After locating the line with "This screenshot has height=532, width=1568." in the data that follows, return it and every later line exactly, up to and including the line with "Given: Click the Reddit snoo logo".

* INPUT FOR THIS TASK:
════════════════════

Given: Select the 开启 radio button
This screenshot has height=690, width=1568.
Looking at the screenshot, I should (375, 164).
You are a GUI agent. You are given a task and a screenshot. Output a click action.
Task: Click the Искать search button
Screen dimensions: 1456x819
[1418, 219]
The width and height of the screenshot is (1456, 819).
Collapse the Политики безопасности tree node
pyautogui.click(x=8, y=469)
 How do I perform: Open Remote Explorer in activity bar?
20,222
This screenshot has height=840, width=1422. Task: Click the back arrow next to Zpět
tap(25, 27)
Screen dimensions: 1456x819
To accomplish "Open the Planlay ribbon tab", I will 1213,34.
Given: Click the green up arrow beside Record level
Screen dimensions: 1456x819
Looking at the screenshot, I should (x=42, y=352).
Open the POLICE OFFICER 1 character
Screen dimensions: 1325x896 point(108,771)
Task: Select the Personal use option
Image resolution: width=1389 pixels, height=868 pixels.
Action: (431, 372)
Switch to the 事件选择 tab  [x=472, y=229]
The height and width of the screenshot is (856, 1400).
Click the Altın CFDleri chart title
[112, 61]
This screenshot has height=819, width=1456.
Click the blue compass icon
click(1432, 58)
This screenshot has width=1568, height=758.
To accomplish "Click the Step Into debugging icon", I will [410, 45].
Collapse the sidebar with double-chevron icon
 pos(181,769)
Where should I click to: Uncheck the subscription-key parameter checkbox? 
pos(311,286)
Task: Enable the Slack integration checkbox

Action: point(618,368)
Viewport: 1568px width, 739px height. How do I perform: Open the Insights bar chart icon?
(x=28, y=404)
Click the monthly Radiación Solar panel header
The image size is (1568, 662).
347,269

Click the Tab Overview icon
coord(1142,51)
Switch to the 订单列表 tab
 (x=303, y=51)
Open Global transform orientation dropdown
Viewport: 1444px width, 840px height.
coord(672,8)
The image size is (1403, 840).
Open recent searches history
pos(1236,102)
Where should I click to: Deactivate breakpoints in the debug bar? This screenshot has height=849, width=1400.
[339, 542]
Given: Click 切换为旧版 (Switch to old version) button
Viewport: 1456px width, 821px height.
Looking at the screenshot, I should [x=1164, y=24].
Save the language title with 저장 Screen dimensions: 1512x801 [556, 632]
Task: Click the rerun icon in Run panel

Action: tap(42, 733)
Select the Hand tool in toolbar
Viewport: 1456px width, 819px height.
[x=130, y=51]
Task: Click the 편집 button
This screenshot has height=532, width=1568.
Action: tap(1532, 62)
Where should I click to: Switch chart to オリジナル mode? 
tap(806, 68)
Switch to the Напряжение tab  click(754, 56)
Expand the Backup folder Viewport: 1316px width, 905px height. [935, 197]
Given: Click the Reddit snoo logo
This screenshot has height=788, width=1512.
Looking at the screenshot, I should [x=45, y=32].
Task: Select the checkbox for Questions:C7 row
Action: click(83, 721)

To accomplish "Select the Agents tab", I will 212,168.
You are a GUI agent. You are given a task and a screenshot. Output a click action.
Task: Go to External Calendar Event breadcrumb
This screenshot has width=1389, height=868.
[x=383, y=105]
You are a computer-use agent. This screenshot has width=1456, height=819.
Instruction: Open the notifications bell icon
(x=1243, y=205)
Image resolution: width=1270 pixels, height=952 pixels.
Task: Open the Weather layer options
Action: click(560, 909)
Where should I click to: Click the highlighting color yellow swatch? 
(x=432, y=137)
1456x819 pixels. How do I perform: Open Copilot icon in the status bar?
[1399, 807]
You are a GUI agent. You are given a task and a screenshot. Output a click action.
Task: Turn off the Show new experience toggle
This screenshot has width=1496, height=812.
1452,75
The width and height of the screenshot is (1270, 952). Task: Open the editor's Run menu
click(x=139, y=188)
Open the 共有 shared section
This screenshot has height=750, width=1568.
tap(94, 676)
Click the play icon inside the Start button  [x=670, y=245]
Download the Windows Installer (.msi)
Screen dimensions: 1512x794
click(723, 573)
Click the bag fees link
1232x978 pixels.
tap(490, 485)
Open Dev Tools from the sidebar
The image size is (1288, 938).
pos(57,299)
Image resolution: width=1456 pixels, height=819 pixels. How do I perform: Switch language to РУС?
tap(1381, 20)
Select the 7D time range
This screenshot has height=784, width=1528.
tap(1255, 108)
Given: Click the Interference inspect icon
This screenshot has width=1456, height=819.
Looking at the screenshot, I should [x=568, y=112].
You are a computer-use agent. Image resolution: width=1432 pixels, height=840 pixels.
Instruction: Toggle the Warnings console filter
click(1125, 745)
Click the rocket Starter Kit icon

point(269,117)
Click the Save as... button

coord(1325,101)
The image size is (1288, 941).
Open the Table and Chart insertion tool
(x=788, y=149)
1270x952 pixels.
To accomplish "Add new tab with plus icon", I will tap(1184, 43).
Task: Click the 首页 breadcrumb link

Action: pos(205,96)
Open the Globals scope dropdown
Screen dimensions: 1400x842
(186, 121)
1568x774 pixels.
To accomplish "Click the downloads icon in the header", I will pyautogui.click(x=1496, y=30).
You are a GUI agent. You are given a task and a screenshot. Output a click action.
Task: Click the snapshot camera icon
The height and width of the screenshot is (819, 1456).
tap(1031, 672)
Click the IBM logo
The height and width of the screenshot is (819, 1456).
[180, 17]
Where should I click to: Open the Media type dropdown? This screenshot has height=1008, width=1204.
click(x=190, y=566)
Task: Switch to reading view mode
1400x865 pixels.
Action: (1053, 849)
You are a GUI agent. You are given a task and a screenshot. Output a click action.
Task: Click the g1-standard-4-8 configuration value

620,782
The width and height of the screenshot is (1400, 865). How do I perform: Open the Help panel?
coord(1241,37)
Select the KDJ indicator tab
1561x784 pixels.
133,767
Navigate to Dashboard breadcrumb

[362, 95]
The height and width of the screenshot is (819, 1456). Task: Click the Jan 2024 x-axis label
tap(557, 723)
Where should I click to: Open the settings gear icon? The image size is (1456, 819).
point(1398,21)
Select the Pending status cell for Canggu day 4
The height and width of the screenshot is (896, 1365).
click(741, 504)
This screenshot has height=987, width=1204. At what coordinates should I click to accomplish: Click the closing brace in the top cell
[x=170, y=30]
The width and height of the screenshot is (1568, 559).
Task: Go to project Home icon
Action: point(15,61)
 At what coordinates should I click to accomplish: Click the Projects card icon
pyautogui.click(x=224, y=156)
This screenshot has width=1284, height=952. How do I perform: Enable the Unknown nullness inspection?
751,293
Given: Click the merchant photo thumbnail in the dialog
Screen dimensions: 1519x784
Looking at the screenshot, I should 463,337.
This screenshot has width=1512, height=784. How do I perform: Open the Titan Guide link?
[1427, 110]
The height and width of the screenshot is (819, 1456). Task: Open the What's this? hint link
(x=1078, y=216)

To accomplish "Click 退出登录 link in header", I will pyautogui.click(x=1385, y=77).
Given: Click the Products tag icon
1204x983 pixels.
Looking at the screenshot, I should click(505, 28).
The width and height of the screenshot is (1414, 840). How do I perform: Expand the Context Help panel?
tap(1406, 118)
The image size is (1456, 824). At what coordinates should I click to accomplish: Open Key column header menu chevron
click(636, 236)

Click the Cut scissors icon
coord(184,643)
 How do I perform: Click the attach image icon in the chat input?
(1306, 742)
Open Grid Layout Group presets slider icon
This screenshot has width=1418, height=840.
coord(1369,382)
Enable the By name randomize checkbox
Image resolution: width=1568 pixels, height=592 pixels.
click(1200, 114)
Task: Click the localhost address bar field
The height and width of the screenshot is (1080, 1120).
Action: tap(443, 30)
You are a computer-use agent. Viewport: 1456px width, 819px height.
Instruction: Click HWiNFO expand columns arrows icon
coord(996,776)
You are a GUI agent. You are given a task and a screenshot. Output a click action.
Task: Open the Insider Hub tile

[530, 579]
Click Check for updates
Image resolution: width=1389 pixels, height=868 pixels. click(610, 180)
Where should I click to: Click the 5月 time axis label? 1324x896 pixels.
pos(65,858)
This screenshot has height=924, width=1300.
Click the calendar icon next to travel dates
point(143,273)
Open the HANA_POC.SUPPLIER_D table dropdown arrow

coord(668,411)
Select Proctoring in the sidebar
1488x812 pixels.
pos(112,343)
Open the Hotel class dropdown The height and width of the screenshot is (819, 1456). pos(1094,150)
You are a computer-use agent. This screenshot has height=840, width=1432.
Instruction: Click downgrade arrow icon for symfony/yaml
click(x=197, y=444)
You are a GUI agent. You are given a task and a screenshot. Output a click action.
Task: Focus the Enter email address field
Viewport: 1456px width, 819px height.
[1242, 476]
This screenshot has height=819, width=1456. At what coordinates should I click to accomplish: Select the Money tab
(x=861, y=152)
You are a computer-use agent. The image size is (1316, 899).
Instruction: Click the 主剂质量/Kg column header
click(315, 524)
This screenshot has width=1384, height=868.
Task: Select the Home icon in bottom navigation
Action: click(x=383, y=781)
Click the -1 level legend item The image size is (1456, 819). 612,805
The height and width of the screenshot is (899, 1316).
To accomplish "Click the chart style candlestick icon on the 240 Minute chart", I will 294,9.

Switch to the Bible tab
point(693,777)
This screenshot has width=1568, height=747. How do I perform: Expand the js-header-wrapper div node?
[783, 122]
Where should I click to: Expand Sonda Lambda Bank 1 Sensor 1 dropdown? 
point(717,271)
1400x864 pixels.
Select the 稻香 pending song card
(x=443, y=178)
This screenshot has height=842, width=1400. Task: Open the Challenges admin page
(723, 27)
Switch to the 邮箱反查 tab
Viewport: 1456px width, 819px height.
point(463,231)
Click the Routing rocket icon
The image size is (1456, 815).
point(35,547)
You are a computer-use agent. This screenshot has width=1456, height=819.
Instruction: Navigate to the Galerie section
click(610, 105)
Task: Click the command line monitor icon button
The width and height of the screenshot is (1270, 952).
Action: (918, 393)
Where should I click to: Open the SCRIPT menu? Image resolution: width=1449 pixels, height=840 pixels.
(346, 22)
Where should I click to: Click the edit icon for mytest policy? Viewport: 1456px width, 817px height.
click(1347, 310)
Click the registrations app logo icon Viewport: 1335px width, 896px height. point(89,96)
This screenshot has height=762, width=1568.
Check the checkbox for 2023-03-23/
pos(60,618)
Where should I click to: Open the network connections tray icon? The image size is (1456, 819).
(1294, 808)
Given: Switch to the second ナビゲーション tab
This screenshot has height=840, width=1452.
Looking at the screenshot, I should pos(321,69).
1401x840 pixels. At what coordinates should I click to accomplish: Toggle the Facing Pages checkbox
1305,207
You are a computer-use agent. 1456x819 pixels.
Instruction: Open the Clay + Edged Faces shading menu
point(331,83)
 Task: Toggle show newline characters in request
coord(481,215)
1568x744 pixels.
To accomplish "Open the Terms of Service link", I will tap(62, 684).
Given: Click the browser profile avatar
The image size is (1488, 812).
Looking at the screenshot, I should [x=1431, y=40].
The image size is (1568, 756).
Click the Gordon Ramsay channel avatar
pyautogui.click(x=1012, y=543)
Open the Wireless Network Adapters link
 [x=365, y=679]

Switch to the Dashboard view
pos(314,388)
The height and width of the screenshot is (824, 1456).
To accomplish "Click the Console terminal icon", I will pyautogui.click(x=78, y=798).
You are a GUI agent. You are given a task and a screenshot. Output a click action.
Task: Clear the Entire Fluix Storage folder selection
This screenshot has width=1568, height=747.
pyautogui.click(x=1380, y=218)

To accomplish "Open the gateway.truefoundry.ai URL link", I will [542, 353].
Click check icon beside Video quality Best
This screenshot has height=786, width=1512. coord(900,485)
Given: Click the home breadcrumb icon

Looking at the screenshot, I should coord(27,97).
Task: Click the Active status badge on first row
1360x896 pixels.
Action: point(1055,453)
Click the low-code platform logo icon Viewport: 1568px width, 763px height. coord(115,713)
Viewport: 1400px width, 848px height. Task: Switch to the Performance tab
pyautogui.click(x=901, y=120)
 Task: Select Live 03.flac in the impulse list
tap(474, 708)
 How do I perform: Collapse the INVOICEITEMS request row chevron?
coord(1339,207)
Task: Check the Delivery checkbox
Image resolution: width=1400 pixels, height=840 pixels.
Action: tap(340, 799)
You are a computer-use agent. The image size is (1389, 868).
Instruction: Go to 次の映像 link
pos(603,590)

════════════════════

* RESULT OF THE EXERCISE:
This screenshot has height=532, width=1568.
Action: tap(1532, 62)
Where should I click to: Switch chart to オリジナル mode? 
tap(806, 68)
Switch to the Напряжение tab  click(754, 56)
Expand the Backup folder Viewport: 1316px width, 905px height. [935, 197]
Given: Click the Reddit snoo logo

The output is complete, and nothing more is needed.